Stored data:
◇ ◇ ◇ ◇ ◇
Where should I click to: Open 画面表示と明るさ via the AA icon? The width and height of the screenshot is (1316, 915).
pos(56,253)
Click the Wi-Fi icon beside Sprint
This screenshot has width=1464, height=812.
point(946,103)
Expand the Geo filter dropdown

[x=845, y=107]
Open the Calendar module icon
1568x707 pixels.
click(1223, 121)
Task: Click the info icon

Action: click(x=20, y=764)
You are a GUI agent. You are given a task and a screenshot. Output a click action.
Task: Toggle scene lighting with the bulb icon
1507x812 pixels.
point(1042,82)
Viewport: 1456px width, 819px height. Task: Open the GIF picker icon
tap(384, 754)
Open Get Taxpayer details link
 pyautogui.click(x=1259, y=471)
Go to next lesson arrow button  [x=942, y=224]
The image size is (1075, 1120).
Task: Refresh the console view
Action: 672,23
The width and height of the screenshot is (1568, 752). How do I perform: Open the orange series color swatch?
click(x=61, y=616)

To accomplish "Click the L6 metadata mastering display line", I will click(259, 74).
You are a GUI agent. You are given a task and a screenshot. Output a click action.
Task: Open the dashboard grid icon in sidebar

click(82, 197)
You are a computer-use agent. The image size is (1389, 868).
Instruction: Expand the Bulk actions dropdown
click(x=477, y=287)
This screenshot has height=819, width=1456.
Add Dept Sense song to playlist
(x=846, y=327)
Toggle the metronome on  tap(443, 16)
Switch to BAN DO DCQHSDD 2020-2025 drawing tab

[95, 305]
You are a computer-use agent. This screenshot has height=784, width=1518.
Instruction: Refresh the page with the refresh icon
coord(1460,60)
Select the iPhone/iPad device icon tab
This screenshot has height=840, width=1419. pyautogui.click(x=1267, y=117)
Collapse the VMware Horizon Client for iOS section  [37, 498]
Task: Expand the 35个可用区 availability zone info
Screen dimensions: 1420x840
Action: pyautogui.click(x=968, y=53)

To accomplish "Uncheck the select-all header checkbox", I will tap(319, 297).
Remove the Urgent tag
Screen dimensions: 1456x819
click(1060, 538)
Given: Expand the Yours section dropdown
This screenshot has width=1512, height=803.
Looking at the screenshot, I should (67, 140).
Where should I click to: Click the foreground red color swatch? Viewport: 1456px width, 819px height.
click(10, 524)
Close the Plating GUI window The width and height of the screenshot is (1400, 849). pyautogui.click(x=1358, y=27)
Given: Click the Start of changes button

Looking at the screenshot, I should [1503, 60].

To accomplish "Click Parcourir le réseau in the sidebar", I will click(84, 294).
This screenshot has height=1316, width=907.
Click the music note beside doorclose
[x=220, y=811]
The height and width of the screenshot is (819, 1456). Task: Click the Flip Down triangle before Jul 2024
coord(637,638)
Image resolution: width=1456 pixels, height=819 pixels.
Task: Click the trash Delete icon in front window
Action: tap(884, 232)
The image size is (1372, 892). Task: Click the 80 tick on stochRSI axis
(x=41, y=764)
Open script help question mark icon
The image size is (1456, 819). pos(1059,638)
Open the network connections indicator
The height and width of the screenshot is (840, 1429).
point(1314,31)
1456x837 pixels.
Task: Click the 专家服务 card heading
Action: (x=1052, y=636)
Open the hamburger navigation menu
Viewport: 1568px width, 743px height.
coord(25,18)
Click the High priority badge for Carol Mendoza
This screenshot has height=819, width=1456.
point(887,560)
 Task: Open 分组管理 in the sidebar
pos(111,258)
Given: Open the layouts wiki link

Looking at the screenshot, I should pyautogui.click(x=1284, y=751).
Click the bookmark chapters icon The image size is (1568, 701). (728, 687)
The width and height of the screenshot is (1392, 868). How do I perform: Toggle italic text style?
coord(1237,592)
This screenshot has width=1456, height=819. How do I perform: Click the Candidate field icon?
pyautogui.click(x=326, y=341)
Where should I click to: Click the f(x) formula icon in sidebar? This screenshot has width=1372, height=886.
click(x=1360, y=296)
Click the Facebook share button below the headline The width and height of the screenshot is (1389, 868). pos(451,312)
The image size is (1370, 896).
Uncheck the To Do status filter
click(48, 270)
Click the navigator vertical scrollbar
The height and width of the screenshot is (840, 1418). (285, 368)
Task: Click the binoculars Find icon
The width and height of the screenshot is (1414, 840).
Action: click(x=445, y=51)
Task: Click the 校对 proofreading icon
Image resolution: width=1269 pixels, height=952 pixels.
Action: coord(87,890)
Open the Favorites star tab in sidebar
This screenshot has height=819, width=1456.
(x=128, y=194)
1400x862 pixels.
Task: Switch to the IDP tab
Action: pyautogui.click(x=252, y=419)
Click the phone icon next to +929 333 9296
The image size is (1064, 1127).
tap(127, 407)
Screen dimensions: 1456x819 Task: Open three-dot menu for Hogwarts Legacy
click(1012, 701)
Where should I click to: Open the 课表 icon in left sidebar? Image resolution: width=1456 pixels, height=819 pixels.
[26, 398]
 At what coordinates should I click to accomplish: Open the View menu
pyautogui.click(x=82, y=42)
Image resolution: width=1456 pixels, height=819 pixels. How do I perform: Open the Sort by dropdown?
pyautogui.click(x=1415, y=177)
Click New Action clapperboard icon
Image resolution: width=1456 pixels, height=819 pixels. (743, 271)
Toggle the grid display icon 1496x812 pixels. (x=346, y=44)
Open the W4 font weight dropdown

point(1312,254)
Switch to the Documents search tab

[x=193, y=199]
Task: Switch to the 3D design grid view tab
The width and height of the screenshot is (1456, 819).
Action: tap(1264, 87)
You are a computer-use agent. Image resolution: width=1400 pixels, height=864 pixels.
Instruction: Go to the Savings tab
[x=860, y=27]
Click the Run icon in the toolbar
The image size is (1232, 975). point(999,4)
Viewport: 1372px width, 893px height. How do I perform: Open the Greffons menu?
◇ ◇ ◇ ◇ ◇
> _EXERCISE BRIEF_:
The entries above hold a line with "The image size is (1372, 892)." and a later line with "Open the network connections indicator". Write out exactly those lines and all lines between, nothing more.

> _ANSWER AREA_:
The image size is (1372, 892). Task: Click the 80 tick on stochRSI axis
(x=41, y=764)
Open script help question mark icon
The image size is (1456, 819). pos(1059,638)
Open the network connections indicator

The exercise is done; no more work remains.